And again I think it dovetails with the technology of an IP opportunity that we have that creates CNG and LNG opportunities for us. So more to come on that front. But we are pretty excited about what we have in our portfolio and those three different buckets combined is what’s going to drive New Tech cash flows in the coming years.
Zach Parham: Thanks, Ravi. Maybe my follow-up on the E&P business, 11 of your 35 planned turning lines in 2024 will be in the Central PA area versus the Southwest PA area which is up a bit from 2023. Can you just talk a little bit about what your future development split will look like? Will we see more activity shift to Central PA versus Southwest PA over time?
Ravi Srivastava: Yes, I think as we talked about historically, we are very focused on continuing to develop that Southwest PA asset. That’s where the bulk of our infrastructure is currently. And right now, we assess those opportunities on a NPV kind of total IRR basis. We did drill some CPA Utica wells this year. And we have talked about those, we expect those to come online next year and that’s some of the shales you are talking about. But overall, in the next few years, the mix should look pretty consistent that you have seen historically, but in the longer term, you wouldn’t see us migrate up towards CPA towards the latter part of the decade.
Zach Parham: Great. Thanks for the color, guys.
Operator: The next question comes from Leo Mariani with Roth MKM. Please go ahead.
Leo Mariani: Yes. Hi, I just wanted to follow-up a little bit on kind of production trajectory here in 2024. I know you guys only had kind of two shales in the fourth quarter. So just generally speaking, should we expect kind of production to dip a little bit here in the second quarter and then kind of start – kind of moving up as we get to the middle of the year and hit that guidance range? And I know that previously last year you kind of had the point estimate on guidance and this year you got a little bit of a range. So maybe just provide any kind of color around that would be helpful?
Alan Shepard: Yes, you will see kind of similar to what you saw last year. Q1 will probably be the low number for our volumes and that will build throughout the year. We should end the year at the highest kind of quarterly run-rate. But on average as we talked about, we are trying to maintain kind of a flat production profile on an annual basis about 580 Bcf.
Leo Mariani: Got it. Okay. That’s helpful. And then can you just talk a bit more about how you get from 2024 capital to 2025 capital, so you’ve got roughly $600 million this year and it’s expected to kind of step down to closer to $500 million next year. Can maybe just kind of talk us through a little bit what the kind of delta there is?
Alan Shepard: Yes, what you are seeing there is what we kind of set out to achieve right. We are going to hold production flat and focus on capital efficiency. And when you do whole production flat, you end up needing to turn in line fewer and fewer wells each year. So the ‘25 plan is going to you should expect to see fewer shales and with that comes lower capital, right, particularly on the completion side. So, that’s really the big driver there. We are not modeling any sort of cost reductions or anything that’s truly an activity based reduction.
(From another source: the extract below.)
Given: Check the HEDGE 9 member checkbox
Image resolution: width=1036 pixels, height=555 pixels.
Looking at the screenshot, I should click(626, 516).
Leo Mariani: Got it. So I am assuming a lot of this is probably just a function of lower decline rates as you continue to hold production flatter, it’s just taking fewer wells and is there also any kind of component that you are seeing where perhaps the wells have improved at all. I am just trying to get a sense of it’s a pretty big step down, alright, going from $600 million to $500 million, call it 17%, 18% less capital, it’s a really nice change in efficiency. We just wanted to see if there is any kind of well improvement performance component here.
Ravi Srivastava: Yes, I wouldn’t describe it as well improvement performance. I mean, we will have the CPA Utica wells in that plan next year and we expect those to be very robust like we saw in prior years. So really, it’s just to maintain 580, you hit it the production declines are lower, the capital intensity on the infrastructure side is lower and you end up with lower completion activity. So that’s right where we want to be.
Leo Mariani: Okay, thank you.
Ravi Srivastava: So we see a signal to grow production in this basin.
Leo Mariani: Yes, that makes sense. Thank you.
Operator: The next question comes from Michael Scialla with Stephens. Please go ahead.
Michael Scialla: Yes. Good morning, everybody. Maybe just to follow-up on Leo’s question there too. I am just curious so with that step down to $500 million, was there anything built in CapEx wise for the Adams Fork project in that timeframe or was that further out?
Nick DeIuliis: No, that was further out.
Michael Scialla: Okay, got it. And then your production guidance for this year, it looks like you are implying some mid single-digit growth year-over-year. Want to see how you see the in-basin fundamentals playing out this year and any concern about potential bottlenecks on storage or export capacity?